*** Opening of DATA TO USE ***
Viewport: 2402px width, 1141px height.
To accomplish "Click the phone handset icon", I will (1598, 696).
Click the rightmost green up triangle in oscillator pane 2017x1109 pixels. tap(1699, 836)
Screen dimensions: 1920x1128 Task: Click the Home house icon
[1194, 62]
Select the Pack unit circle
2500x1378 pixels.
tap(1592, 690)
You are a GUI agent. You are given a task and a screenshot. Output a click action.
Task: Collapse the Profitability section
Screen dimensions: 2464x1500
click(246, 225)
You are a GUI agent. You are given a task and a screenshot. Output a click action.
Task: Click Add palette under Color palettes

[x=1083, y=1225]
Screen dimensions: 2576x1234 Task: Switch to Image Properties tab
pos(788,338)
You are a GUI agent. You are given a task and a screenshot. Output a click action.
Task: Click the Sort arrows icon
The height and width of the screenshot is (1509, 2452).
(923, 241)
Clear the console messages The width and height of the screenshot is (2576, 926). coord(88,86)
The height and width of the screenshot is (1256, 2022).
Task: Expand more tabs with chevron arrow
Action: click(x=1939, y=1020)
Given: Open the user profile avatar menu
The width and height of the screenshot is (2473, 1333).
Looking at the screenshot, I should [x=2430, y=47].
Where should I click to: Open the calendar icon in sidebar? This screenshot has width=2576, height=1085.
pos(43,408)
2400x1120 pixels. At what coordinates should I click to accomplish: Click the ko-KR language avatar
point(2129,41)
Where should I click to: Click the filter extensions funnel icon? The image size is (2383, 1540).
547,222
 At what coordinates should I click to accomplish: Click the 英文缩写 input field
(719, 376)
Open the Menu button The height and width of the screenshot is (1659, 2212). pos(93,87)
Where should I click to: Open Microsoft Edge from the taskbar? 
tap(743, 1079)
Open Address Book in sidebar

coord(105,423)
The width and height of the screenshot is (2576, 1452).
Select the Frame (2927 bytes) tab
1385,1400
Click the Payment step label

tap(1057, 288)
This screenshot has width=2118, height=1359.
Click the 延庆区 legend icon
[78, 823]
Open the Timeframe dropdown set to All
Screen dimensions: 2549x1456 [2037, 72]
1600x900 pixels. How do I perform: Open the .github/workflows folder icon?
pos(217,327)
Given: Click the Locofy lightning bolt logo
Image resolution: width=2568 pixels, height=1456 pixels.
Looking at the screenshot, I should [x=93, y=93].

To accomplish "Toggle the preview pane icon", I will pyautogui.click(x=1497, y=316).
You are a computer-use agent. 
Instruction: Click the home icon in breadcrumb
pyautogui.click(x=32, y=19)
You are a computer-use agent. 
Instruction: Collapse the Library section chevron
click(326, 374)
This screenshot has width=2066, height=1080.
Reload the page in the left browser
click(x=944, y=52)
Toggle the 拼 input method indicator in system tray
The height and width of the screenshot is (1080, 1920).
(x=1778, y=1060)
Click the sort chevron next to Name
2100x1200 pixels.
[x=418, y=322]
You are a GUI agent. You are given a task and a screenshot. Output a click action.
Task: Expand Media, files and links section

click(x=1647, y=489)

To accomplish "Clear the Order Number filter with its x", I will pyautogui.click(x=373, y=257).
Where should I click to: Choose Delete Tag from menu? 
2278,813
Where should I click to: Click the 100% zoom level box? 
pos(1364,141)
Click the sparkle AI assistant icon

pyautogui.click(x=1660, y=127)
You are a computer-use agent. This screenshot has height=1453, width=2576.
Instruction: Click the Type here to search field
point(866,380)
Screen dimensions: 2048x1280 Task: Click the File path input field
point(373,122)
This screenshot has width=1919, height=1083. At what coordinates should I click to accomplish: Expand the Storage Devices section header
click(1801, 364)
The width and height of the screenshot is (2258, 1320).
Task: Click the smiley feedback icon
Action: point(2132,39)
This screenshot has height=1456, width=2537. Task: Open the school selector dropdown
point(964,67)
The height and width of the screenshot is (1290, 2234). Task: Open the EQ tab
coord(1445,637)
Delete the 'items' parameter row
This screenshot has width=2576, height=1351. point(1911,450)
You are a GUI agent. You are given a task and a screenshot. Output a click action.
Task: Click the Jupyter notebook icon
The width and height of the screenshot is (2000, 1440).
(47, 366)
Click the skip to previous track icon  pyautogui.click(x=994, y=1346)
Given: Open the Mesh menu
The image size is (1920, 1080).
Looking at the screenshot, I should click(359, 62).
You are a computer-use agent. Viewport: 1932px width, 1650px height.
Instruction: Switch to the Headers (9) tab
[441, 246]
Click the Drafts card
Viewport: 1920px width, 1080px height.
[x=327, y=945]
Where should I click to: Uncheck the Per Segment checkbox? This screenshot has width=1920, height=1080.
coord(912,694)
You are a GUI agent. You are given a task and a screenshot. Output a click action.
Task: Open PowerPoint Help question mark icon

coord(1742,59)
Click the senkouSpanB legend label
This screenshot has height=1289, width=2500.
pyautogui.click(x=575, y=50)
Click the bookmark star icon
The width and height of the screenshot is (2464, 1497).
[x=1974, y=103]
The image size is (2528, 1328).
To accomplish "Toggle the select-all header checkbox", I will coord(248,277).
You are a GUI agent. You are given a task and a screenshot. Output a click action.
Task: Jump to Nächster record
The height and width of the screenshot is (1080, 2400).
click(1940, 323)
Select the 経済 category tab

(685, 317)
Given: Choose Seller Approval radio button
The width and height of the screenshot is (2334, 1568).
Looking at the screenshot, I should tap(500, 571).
*** Close of DATA TO USE ***
• [AIM OF THE TASK]: Restate the data above in full, word for word.

• [RESPONSE BELOW]:
Viewport: 2402px width, 1141px height.
To accomplish "Click the phone handset icon", I will (1598, 696).
Click the rightmost green up triangle in oscillator pane 2017x1109 pixels. tap(1699, 836)
Screen dimensions: 1920x1128 Task: Click the Home house icon
[1194, 62]
Select the Pack unit circle
2500x1378 pixels.
tap(1592, 690)
You are a GUI agent. You are given a task and a screenshot. Output a click action.
Task: Collapse the Profitability section
Screen dimensions: 2464x1500
click(246, 225)
You are a GUI agent. You are given a task and a screenshot. Output a click action.
Task: Click Add palette under Color palettes

[x=1083, y=1225]
Screen dimensions: 2576x1234 Task: Switch to Image Properties tab
pos(788,338)
You are a GUI agent. You are given a task and a screenshot. Output a click action.
Task: Click the Sort arrows icon
The height and width of the screenshot is (1509, 2452).
(923, 241)
Clear the console messages The width and height of the screenshot is (2576, 926). coord(88,86)
The height and width of the screenshot is (1256, 2022).
Task: Expand more tabs with chevron arrow
Action: click(x=1939, y=1020)
Given: Open the user profile avatar menu
The width and height of the screenshot is (2473, 1333).
Looking at the screenshot, I should [x=2430, y=47].
Where should I click to: Open the calendar icon in sidebar? This screenshot has width=2576, height=1085.
pos(43,408)
2400x1120 pixels. At what coordinates should I click to accomplish: Click the ko-KR language avatar
point(2129,41)
Where should I click to: Click the filter extensions funnel icon? The image size is (2383, 1540).
547,222
 At what coordinates should I click to accomplish: Click the 英文缩写 input field
(719, 376)
Open the Menu button The height and width of the screenshot is (1659, 2212). pos(93,87)
Where should I click to: Open Microsoft Edge from the taskbar? 
tap(743, 1079)
Open Address Book in sidebar

coord(105,423)
The width and height of the screenshot is (2576, 1452).
Select the Frame (2927 bytes) tab
1385,1400
Click the Payment step label

tap(1057, 288)
This screenshot has width=2118, height=1359.
Click the 延庆区 legend icon
[78, 823]
Open the Timeframe dropdown set to All
Screen dimensions: 2549x1456 [2037, 72]
1600x900 pixels. How do I perform: Open the .github/workflows folder icon?
pos(217,327)
Given: Click the Locofy lightning bolt logo
Image resolution: width=2568 pixels, height=1456 pixels.
Looking at the screenshot, I should [x=93, y=93].

To accomplish "Toggle the preview pane icon", I will pyautogui.click(x=1497, y=316).
You are a computer-use agent. 
Instruction: Click the home icon in breadcrumb
pyautogui.click(x=32, y=19)
You are a computer-use agent. 
Instruction: Collapse the Library section chevron
click(326, 374)
This screenshot has width=2066, height=1080.
Reload the page in the left browser
click(x=944, y=52)
Toggle the 拼 input method indicator in system tray
The height and width of the screenshot is (1080, 1920).
(x=1778, y=1060)
Click the sort chevron next to Name
2100x1200 pixels.
[x=418, y=322]
You are a GUI agent. You are given a task and a screenshot. Output a click action.
Task: Expand Media, files and links section

click(x=1647, y=489)

To accomplish "Clear the Order Number filter with its x", I will pyautogui.click(x=373, y=257).
Where should I click to: Choose Delete Tag from menu? 
2278,813
Where should I click to: Click the 100% zoom level box? 
pos(1364,141)
Click the sparkle AI assistant icon

pyautogui.click(x=1660, y=127)
You are a computer-use agent. This screenshot has height=1453, width=2576.
Instruction: Click the Type here to search field
point(866,380)
Screen dimensions: 2048x1280 Task: Click the File path input field
point(373,122)
This screenshot has width=1919, height=1083. At what coordinates should I click to accomplish: Expand the Storage Devices section header
click(1801, 364)
The width and height of the screenshot is (2258, 1320).
Task: Click the smiley feedback icon
Action: point(2132,39)
This screenshot has height=1456, width=2537. Task: Open the school selector dropdown
point(964,67)
The height and width of the screenshot is (1290, 2234). Task: Open the EQ tab
coord(1445,637)
Delete the 'items' parameter row
This screenshot has width=2576, height=1351. point(1911,450)
You are a GUI agent. You are given a task and a screenshot. Output a click action.
Task: Click the Jupyter notebook icon
The width and height of the screenshot is (2000, 1440).
(47, 366)
Click the skip to previous track icon  pyautogui.click(x=994, y=1346)
Given: Open the Mesh menu
The image size is (1920, 1080).
Looking at the screenshot, I should click(359, 62).
You are a computer-use agent. Viewport: 1932px width, 1650px height.
Instruction: Switch to the Headers (9) tab
[441, 246]
Click the Drafts card
Viewport: 1920px width, 1080px height.
[x=327, y=945]
Where should I click to: Uncheck the Per Segment checkbox? This screenshot has width=1920, height=1080.
coord(912,694)
You are a GUI agent. You are given a task and a screenshot. Output a click action.
Task: Open PowerPoint Help question mark icon

coord(1742,59)
Click the senkouSpanB legend label
This screenshot has height=1289, width=2500.
pyautogui.click(x=575, y=50)
Click the bookmark star icon
The width and height of the screenshot is (2464, 1497).
[x=1974, y=103]
The image size is (2528, 1328).
To accomplish "Toggle the select-all header checkbox", I will coord(248,277).
You are a GUI agent. You are given a task and a screenshot. Output a click action.
Task: Jump to Nächster record
The height and width of the screenshot is (1080, 2400).
click(1940, 323)
Select the 経済 category tab

(685, 317)
Given: Choose Seller Approval radio button
The width and height of the screenshot is (2334, 1568).
Looking at the screenshot, I should tap(500, 571).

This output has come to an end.